Keeping donkeys outdoors and feeding them pasture forage can also increase the risk of gasterophillosis. Previous researchers have also attributed changes in the prevalence of Gasterophilus spp in equine to climate changes. Most of the Gasterophilus species reported cases were from areas with a Mediterranean climate. In previous studies, donkeys had the highest parasitic infection among equine, and the equine in the northwestern region had the most helminth infestation. However, the present study was performed on donkeys kept in northwestern Iran, and after using macrocytic lactones, none of the animals had Gastrophilus species on endoscopic examination [16-20].
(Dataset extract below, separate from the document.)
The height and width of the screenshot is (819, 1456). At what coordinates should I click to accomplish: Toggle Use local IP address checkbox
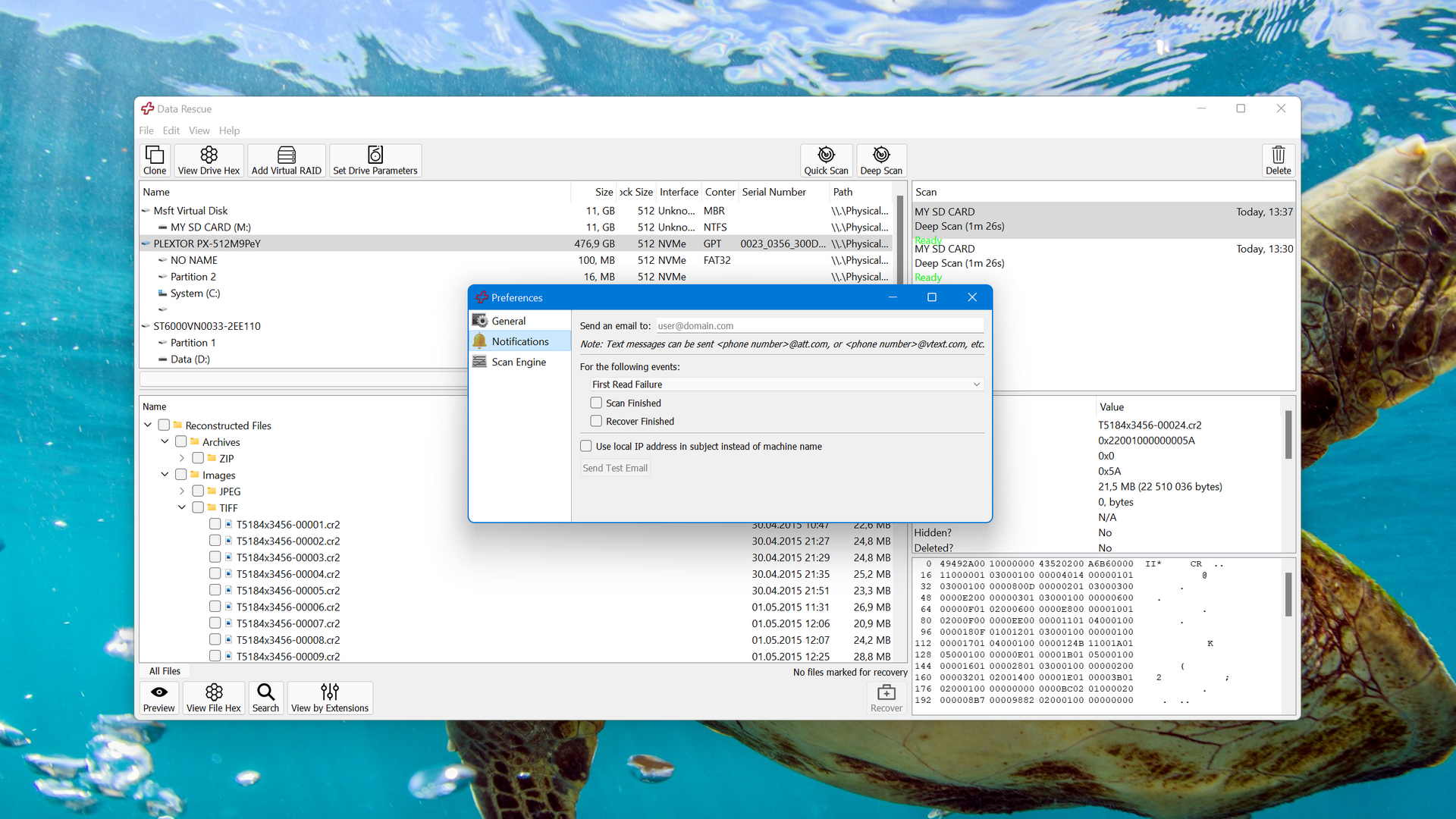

Although researchers attribute most of the equine gastrointestinal parasites to pasture, they acknowledge that some species, such as G. intestinalis, have little to do with feed due to their life cycle. The necropsies of nine dead horses in a herd, revealed many L3 Gasterophilus pecorum larvae attached to the esophagus and gastric mucosa. All the horses in this herd were fed only from the pasture. G. pecorum is the only species of Gasterophilus that lays its eggs on pasture plants. Therefore, the relationship between pasture and Gasterophilus species infection is only in G. pecorum. The non-use of pasture by the animals participating in this study can be useful in preventing Gasterophilus species infections but the presence of infection in animals necropsied from this herd diminishes this claim.

The change in keeping donkeys in an intensive system has caused the feeding shift from pasture to grain food. The type of diet consumed is one of the critical risk factors for the development of EGUS. Cereal grains increase the risk of EGUS in donkeys. Gastric ulcers can cause colic in donkeys. Our results suggest that receiving alfalfa-based, grain-free diets may help prevent EGUS in donkeys [21-24].

Our evaluation results on donkeys kept in an intensive system have shown that proper management can prevent the occurrence of Gasterophilosis and EGUS on modern farms. Farming in clean stables, the use of alfalfa-based diets, regular feeding times, and especially antiparasitic drugs are some of the success factors in maintaining the health of donkeys in intensive systems against EGUS and Gasterophilus species infestations. However, more studies are needed on the risk factors for EGUS and Gasterophilosis in donkeys.


The authors proudly thank Dr. Mohammadi for his help with sedation techniques. We also thank Reza Valipour for the technical assistance in conducting the experiment.

Conflicts of interests

Authors have declared that no competing interests exist.


This experiment was not supported by any Institute or funding.